FIG. 1 depicts a chiplet system implementing a multi-chiplet TEE, according to an embodiment. As illustrated, the chiplet system can include a chiplet package 102 (e.g., an SoC, SiP, or SoP) that includes a compute tile 104, memory 106 (e.g., random access memory (RAM)), a data movement accelerator 108, a media or AI accelerator 110, sensor processor 114, and an off-package interface 112 (e.g., a compute express link (CXL) interface). As illustrated, the compute tile 104 is directly connected to the memory 106—such as via a double data rate (DDR) memory interface, a High Bandwidth Memory (HBM) interface, Universal Memory Interface (UMI), or Bunch of Wires (BoW) interface, etc.—the off-package interface 112 is connected to an external component 116, such as a network interface, and the remaining components communicate via an input-output (IO) hub 105 (e.g., operating in accordance with a Universal Chiplet Interconnect Express (UCIe) family of standards) the chiplet package 102.
The compute tile 104 includes hardware to implement a TEE domain 118, and thus the compute tile 104 can be considered an orchestrating component for implementing the multi-chiplet TEE. Between the top image and the bottom image, the TEE domain 118 is expanded to include additional components, such as the data movement accelerator 108, the media or AI accelerator 110, the off-package interface 112, and a sub-component of the external component 116. This expansion is accomplished by the transmission, from the compute tile 104 (e.g., TEE circuitry of the compute tile 104) a TEE domain identifier to, for example, TEE circuitry of the media or AI accelerator 110. This TEE domain identifier is then used by the receiving TEE circuitry to establish TEE operating conditions (e.g., cryptographic keys, attestation information, etc.) such that TEE workloads can be executed on the receiving component (e.g., the media or AI accelerator 110 or the data movement accelerator 108).

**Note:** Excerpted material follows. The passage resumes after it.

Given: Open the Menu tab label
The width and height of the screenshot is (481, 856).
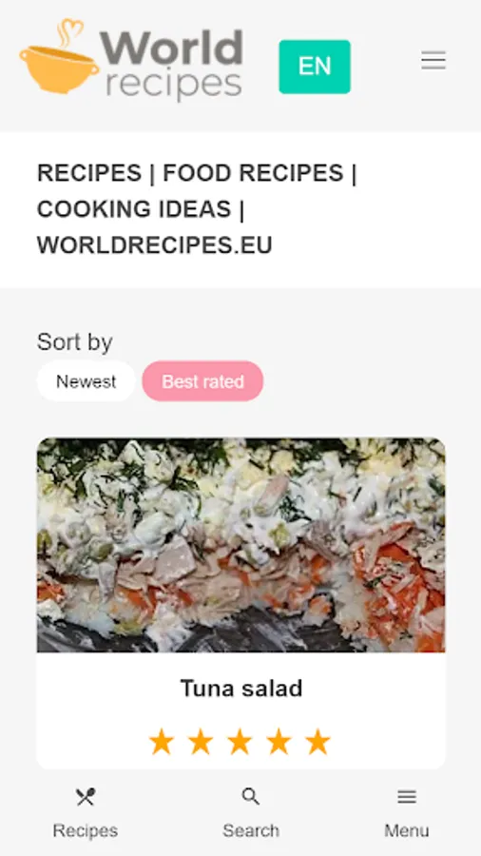Looking at the screenshot, I should 407,830.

The following examples illustrate the procedure from the perspective of the additional component, and more specifically from processing circuitry of that component implementing TEE domain activities on the component. Accordingly, the processing circuitry of a first chiplet (e.g., the media and AI accelerator 110) is configured to receive (e.g., via the IO hub 105) a signal indicating creation of the TEE domain 118 at a second chiplet (e.g., the compute tile 104). As noted above, the creation of the TEE domain 118 is based on a process of the second chiplet 104. That is, the second chiplet establishes the TEE domain 118 for whatever reason-such as a request from software, a configuration of an operating system, workload security rules, etc.-and notifies the first chiplet of inclusion into the TEE domain 118 via the signal. In an example, traffic (e.g., inter-chiplet communications) is encrypted, for example, over the IO hub 105 or the off-package interface 112) to secure the traffic at the communication layer. The encryption can be based on (e.g., use) the same key employed by the TEE circuitry to ensure security of the process within a given chiplet.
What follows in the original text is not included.